▶ [Your objective]: Search the data below for "title"; list each line that holds it.
[[ Records for this exercise open ]]
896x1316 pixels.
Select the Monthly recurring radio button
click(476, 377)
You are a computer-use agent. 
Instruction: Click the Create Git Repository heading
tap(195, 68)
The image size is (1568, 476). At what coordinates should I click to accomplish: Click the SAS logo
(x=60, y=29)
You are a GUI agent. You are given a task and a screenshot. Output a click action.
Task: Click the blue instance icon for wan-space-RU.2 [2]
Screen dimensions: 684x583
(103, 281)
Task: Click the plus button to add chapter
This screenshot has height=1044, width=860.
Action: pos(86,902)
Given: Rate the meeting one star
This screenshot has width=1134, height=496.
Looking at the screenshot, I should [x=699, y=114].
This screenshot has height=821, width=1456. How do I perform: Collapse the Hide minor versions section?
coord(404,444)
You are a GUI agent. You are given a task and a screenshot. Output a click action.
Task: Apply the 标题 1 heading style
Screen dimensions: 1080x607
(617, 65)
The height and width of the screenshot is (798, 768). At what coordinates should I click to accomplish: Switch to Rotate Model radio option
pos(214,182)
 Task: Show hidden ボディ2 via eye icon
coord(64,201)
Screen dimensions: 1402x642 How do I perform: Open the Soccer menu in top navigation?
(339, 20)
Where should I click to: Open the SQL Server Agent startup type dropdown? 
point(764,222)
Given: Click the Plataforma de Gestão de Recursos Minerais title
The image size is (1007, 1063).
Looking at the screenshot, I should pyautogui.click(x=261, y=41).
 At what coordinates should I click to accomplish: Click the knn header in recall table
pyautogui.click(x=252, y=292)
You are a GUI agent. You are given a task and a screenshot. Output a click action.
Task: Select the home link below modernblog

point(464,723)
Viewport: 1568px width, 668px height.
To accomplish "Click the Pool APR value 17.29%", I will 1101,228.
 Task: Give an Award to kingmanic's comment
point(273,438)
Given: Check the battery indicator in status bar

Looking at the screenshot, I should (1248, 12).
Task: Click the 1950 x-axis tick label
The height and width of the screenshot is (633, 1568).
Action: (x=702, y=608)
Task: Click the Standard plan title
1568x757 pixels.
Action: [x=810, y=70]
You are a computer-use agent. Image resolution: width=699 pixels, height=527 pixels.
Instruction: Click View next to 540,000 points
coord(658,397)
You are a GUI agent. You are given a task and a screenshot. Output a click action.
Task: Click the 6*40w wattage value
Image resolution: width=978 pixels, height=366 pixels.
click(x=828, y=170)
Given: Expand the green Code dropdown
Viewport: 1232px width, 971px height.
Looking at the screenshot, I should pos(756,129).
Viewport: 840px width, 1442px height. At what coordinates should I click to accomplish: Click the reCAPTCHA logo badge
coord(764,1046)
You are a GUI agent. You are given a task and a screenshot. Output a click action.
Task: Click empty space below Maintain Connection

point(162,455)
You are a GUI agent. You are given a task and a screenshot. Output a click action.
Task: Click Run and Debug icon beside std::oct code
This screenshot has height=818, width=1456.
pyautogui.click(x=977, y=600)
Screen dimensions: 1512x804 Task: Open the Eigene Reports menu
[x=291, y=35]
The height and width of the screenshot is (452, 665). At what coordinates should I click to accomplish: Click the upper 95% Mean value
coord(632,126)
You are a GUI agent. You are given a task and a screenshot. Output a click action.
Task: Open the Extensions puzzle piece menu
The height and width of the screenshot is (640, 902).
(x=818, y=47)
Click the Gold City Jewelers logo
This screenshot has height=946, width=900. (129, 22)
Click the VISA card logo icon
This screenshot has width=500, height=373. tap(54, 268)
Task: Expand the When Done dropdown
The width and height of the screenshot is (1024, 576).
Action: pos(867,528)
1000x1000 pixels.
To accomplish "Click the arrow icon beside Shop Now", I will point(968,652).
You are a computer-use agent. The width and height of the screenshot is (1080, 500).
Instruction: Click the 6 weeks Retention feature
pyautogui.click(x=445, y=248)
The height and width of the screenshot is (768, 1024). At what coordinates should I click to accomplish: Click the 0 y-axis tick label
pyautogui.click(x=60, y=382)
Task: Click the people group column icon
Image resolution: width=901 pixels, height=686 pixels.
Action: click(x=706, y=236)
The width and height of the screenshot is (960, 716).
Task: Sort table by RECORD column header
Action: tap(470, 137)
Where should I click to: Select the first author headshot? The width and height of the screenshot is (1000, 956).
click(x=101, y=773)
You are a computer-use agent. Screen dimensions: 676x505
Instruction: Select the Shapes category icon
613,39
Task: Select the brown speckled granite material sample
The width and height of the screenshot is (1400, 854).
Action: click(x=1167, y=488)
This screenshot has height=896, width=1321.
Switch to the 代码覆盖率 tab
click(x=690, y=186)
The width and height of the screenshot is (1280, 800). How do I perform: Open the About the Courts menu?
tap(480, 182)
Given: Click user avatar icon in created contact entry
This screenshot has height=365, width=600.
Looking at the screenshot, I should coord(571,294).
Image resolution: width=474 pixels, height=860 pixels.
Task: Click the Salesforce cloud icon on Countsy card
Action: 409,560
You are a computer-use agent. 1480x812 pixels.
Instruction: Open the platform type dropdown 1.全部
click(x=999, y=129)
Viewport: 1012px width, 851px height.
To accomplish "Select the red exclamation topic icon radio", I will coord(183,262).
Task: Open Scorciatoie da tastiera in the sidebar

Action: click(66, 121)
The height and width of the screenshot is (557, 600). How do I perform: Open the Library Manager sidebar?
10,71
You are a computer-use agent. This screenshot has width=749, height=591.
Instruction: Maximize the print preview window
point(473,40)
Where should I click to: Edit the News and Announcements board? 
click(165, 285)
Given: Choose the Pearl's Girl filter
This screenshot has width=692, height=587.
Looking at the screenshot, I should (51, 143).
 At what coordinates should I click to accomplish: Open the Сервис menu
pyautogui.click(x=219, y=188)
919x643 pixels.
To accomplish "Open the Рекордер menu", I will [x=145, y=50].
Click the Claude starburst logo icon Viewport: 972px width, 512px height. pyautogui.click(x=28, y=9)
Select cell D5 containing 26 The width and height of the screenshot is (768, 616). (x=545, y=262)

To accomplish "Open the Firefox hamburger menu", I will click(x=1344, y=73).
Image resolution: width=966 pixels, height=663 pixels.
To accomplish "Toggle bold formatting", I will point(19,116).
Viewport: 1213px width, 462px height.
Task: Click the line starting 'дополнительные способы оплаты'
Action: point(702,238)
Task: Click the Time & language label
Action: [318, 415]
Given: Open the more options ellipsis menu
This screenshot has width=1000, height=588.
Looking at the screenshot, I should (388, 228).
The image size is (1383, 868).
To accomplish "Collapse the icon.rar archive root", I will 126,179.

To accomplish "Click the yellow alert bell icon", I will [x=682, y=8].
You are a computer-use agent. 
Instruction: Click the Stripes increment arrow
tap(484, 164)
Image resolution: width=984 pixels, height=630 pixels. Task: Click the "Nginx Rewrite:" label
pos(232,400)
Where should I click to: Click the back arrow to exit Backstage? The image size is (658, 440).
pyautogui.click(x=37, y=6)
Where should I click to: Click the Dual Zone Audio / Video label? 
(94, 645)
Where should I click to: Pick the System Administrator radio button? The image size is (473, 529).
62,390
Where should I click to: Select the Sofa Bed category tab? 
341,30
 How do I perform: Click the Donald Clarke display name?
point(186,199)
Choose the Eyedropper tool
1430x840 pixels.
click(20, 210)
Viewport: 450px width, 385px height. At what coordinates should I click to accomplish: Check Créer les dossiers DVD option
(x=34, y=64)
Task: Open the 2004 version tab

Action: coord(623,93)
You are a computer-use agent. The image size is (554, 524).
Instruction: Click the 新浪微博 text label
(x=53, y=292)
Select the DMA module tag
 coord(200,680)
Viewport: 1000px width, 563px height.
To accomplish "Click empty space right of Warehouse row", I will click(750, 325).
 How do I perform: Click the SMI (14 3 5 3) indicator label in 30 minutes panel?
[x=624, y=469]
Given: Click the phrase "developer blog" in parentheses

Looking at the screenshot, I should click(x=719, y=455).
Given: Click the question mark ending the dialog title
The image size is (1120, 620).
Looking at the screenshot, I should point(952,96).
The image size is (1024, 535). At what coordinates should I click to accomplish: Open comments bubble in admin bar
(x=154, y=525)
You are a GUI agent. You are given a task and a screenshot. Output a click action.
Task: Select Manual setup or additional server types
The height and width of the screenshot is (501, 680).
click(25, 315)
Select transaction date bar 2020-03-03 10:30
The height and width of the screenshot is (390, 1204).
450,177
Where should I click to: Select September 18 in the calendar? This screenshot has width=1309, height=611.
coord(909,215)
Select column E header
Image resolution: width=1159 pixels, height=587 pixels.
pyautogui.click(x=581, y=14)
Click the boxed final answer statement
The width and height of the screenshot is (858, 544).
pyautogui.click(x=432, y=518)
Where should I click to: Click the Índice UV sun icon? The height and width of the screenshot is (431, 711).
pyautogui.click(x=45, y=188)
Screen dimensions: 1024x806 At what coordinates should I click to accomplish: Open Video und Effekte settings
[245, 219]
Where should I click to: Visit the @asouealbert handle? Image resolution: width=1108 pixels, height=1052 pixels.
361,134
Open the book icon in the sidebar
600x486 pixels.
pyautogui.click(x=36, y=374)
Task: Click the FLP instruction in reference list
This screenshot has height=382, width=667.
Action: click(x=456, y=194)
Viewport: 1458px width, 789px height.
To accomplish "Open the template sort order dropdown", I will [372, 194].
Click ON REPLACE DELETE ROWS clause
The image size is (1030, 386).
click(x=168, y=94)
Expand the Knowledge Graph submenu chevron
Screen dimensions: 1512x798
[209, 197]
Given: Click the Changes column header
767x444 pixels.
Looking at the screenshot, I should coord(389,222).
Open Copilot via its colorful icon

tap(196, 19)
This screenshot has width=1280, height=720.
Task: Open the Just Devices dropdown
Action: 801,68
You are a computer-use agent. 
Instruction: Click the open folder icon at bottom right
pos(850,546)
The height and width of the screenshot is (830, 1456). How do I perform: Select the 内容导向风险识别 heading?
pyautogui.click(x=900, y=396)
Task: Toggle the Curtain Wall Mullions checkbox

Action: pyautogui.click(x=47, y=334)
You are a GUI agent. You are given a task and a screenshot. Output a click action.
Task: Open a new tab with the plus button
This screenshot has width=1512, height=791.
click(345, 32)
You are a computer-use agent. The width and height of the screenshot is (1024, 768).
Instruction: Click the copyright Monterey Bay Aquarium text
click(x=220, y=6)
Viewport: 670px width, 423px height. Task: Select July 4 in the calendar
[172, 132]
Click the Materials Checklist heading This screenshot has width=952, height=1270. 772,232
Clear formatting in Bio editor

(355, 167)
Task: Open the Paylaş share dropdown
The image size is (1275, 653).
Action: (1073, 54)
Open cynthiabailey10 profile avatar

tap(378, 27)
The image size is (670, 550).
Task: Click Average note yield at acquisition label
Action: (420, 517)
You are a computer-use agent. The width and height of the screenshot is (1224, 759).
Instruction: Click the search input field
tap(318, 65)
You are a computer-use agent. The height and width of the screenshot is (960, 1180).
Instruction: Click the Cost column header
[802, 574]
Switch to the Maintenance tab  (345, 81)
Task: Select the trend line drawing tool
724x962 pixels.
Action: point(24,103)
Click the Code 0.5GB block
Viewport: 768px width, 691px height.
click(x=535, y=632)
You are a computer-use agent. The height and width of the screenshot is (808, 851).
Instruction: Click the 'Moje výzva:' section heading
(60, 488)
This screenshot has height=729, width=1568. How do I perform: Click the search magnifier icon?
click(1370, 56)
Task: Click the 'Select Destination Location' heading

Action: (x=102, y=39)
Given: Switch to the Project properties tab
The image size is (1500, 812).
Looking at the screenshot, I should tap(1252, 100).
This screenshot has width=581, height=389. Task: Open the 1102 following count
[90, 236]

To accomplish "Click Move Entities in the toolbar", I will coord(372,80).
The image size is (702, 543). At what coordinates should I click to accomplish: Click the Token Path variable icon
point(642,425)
[[ Records for this exercise closed ]]
▶ [Result below]:
Given: Click the Plataforma de Gestão de Recursos Minerais title
Task: Click the Standard plan title
Given: Click the question mark ending the dialog title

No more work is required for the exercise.